### Work order
Before repeating the entries below, strip out every picture and keep all else as it is.
===== Exercise data
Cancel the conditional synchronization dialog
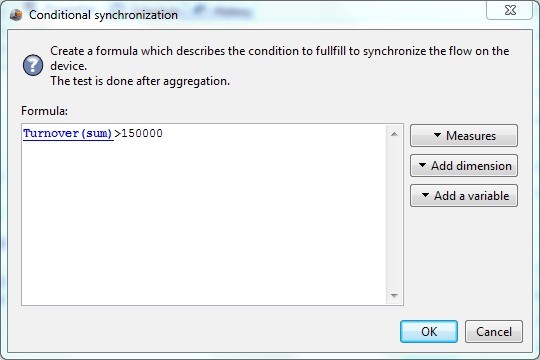This screenshot has height=360, width=540. (x=494, y=331)
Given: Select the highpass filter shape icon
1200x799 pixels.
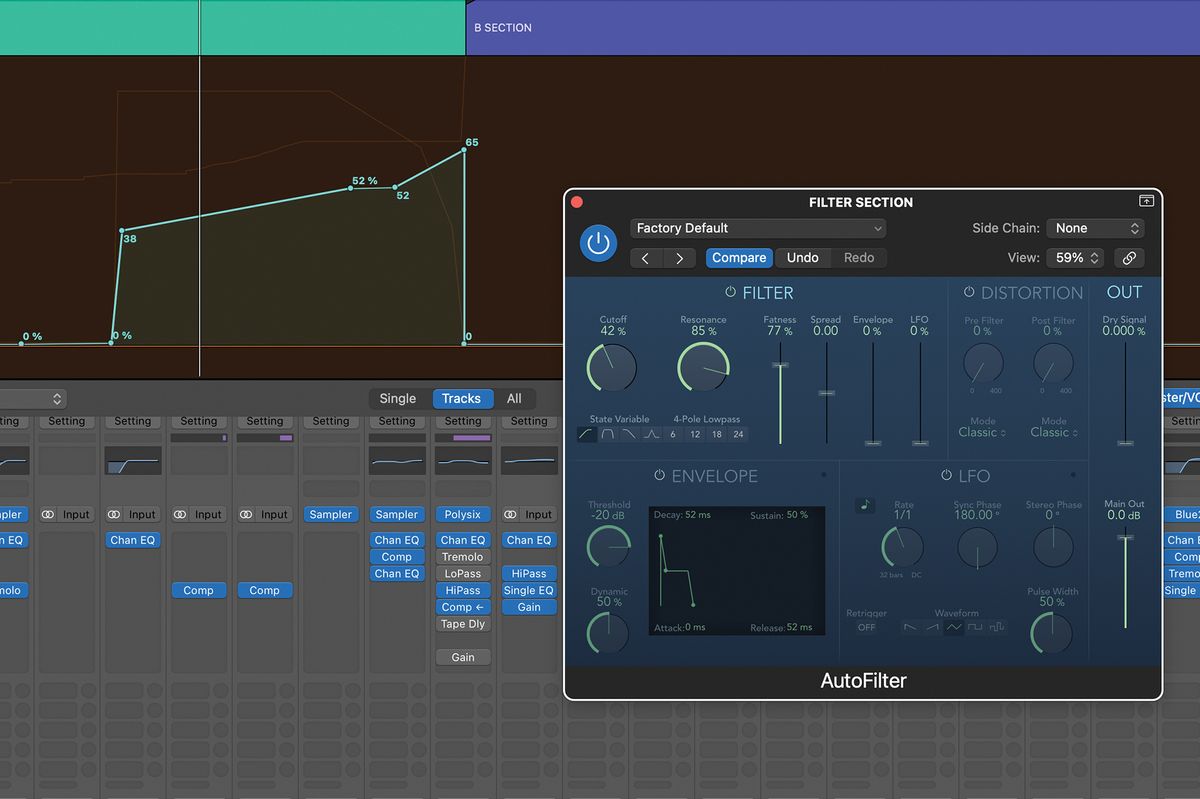Looking at the screenshot, I should 587,433.
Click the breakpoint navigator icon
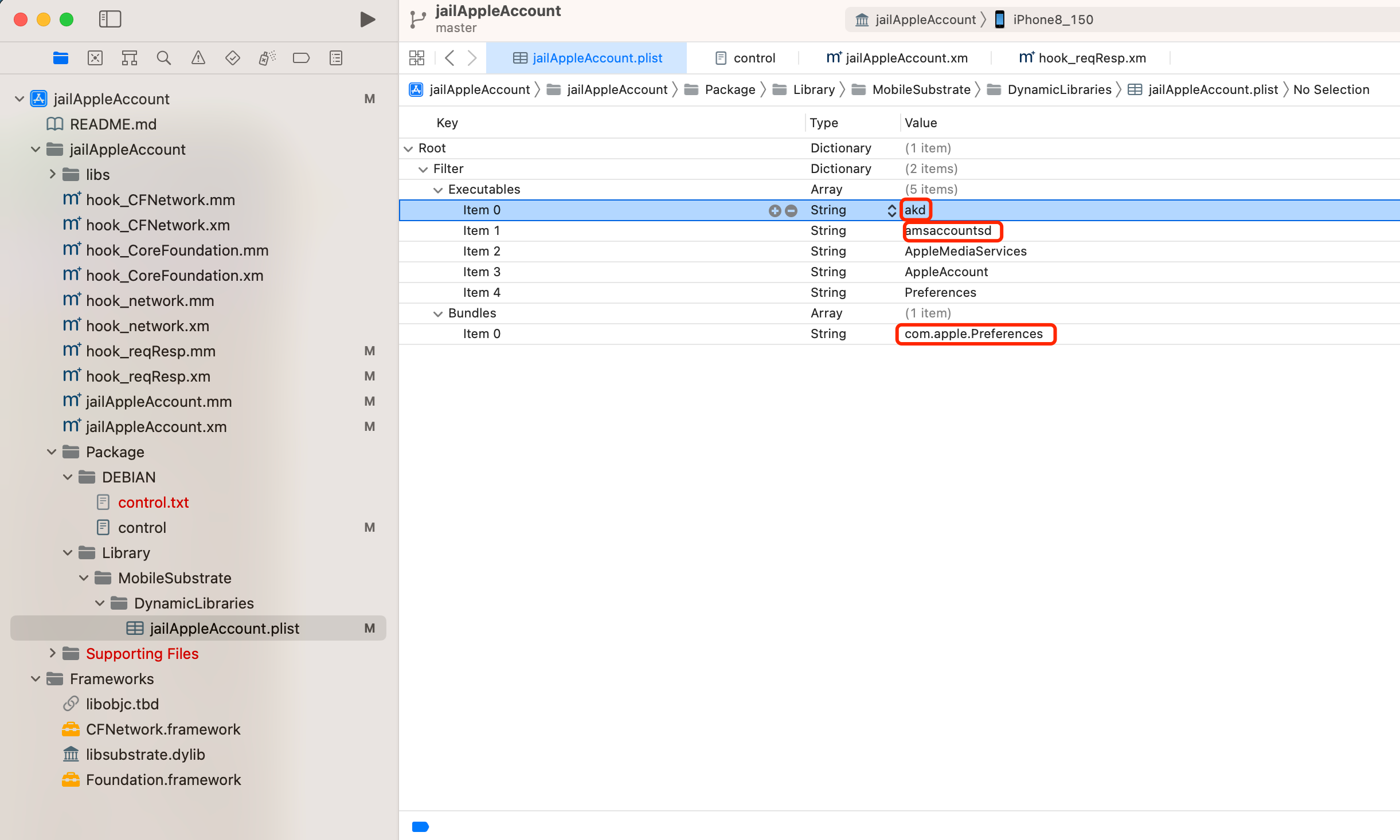This screenshot has width=1400, height=840. tap(301, 58)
==========
### Expected answer
Cancel the conditional synchronization dialog
This screenshot has height=360, width=540. (x=494, y=331)
Given: Select the highpass filter shape icon
1200x799 pixels.
Looking at the screenshot, I should 587,433.
Click the breakpoint navigator icon
This screenshot has width=1400, height=840. tap(301, 58)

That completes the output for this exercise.